Task goal
Repeat the entries shown below with every word and mark intact.

(Records contained in a dataset)
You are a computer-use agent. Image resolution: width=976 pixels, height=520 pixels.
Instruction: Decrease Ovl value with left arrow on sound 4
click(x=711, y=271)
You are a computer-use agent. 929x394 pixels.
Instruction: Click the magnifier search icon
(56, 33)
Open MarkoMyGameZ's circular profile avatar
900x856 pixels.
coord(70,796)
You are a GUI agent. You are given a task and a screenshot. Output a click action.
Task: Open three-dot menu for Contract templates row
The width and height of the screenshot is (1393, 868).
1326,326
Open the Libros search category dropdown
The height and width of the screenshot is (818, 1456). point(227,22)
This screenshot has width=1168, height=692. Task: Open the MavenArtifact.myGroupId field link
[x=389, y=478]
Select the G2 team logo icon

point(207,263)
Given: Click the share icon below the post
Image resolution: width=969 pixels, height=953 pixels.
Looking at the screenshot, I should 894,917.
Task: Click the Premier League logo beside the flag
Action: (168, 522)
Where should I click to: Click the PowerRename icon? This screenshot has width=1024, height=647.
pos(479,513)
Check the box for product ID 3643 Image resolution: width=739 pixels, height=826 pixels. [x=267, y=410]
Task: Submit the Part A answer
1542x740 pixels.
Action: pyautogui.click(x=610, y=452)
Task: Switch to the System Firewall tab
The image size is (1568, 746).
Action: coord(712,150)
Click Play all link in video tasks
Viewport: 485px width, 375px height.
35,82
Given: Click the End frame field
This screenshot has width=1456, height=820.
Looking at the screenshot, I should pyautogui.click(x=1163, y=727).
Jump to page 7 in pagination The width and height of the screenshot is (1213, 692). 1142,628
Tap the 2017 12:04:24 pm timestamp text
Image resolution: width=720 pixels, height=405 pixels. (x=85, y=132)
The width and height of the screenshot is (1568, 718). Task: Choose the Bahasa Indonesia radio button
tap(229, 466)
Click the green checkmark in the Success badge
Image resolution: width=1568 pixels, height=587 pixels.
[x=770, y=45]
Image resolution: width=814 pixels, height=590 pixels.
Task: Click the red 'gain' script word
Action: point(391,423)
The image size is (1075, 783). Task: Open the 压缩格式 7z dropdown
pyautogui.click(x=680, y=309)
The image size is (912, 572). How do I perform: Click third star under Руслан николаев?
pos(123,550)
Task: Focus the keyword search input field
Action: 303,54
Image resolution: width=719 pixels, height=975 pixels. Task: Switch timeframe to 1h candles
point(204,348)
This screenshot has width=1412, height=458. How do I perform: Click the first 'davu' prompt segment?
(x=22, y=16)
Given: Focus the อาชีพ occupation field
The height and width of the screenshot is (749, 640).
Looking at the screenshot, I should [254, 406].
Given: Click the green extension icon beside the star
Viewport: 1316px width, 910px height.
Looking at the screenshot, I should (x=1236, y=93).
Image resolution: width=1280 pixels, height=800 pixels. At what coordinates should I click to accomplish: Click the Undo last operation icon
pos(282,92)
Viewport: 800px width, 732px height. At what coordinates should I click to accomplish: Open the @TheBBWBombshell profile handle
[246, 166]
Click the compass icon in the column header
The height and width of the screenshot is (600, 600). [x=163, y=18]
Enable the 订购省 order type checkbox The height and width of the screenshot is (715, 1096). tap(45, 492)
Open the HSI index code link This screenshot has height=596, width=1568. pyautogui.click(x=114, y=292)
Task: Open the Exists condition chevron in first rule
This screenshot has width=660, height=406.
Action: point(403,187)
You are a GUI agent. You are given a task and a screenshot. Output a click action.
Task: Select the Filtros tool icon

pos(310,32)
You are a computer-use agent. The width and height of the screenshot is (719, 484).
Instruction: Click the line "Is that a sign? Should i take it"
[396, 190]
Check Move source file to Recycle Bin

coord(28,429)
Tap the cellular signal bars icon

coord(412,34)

Worked solution
You are a computer-use agent. Image resolution: width=976 pixels, height=520 pixels.
Instruction: Decrease Ovl value with left arrow on sound 4
click(x=711, y=271)
You are a computer-use agent. 929x394 pixels.
Instruction: Click the magnifier search icon
(56, 33)
Open MarkoMyGameZ's circular profile avatar
900x856 pixels.
coord(70,796)
You are a GUI agent. You are given a task and a screenshot. Output a click action.
Task: Open three-dot menu for Contract templates row
The width and height of the screenshot is (1393, 868).
1326,326
Open the Libros search category dropdown
The height and width of the screenshot is (818, 1456). point(227,22)
This screenshot has width=1168, height=692. Task: Open the MavenArtifact.myGroupId field link
[x=389, y=478]
Select the G2 team logo icon

point(207,263)
Given: Click the share icon below the post
Image resolution: width=969 pixels, height=953 pixels.
Looking at the screenshot, I should 894,917.
Task: Click the Premier League logo beside the flag
Action: (168, 522)
Where should I click to: Click the PowerRename icon? This screenshot has width=1024, height=647.
pos(479,513)
Check the box for product ID 3643 Image resolution: width=739 pixels, height=826 pixels. [x=267, y=410]
Task: Submit the Part A answer
1542x740 pixels.
Action: pyautogui.click(x=610, y=452)
Task: Switch to the System Firewall tab
The image size is (1568, 746).
Action: coord(712,150)
Click Play all link in video tasks
Viewport: 485px width, 375px height.
35,82
Given: Click the End frame field
This screenshot has width=1456, height=820.
Looking at the screenshot, I should pyautogui.click(x=1163, y=727).
Jump to page 7 in pagination The width and height of the screenshot is (1213, 692). 1142,628
Tap the 2017 12:04:24 pm timestamp text
Image resolution: width=720 pixels, height=405 pixels. (x=85, y=132)
The width and height of the screenshot is (1568, 718). Task: Choose the Bahasa Indonesia radio button
tap(229, 466)
Click the green checkmark in the Success badge
Image resolution: width=1568 pixels, height=587 pixels.
[x=770, y=45]
Image resolution: width=814 pixels, height=590 pixels.
Task: Click the red 'gain' script word
Action: point(391,423)
The image size is (1075, 783). Task: Open the 压缩格式 7z dropdown
pyautogui.click(x=680, y=309)
The image size is (912, 572). How do I perform: Click third star under Руслан николаев?
pos(123,550)
Task: Focus the keyword search input field
Action: 303,54
Image resolution: width=719 pixels, height=975 pixels. Task: Switch timeframe to 1h candles
point(204,348)
This screenshot has width=1412, height=458. How do I perform: Click the first 'davu' prompt segment?
(x=22, y=16)
Given: Focus the อาชีพ occupation field
The height and width of the screenshot is (749, 640).
Looking at the screenshot, I should [254, 406].
Given: Click the green extension icon beside the star
Viewport: 1316px width, 910px height.
Looking at the screenshot, I should (x=1236, y=93).
Image resolution: width=1280 pixels, height=800 pixels. At what coordinates should I click to accomplish: Click the Undo last operation icon
pos(282,92)
Viewport: 800px width, 732px height. At what coordinates should I click to accomplish: Open the @TheBBWBombshell profile handle
[246, 166]
Click the compass icon in the column header
The height and width of the screenshot is (600, 600). [x=163, y=18]
Enable the 订购省 order type checkbox The height and width of the screenshot is (715, 1096). tap(45, 492)
Open the HSI index code link This screenshot has height=596, width=1568. pyautogui.click(x=114, y=292)
Task: Open the Exists condition chevron in first rule
This screenshot has width=660, height=406.
Action: point(403,187)
You are a GUI agent. You are given a task and a screenshot. Output a click action.
Task: Select the Filtros tool icon

pos(310,32)
You are a computer-use agent. The width and height of the screenshot is (719, 484).
Instruction: Click the line "Is that a sign? Should i take it"
[396, 190]
Check Move source file to Recycle Bin

coord(28,429)
Tap the cellular signal bars icon

coord(412,34)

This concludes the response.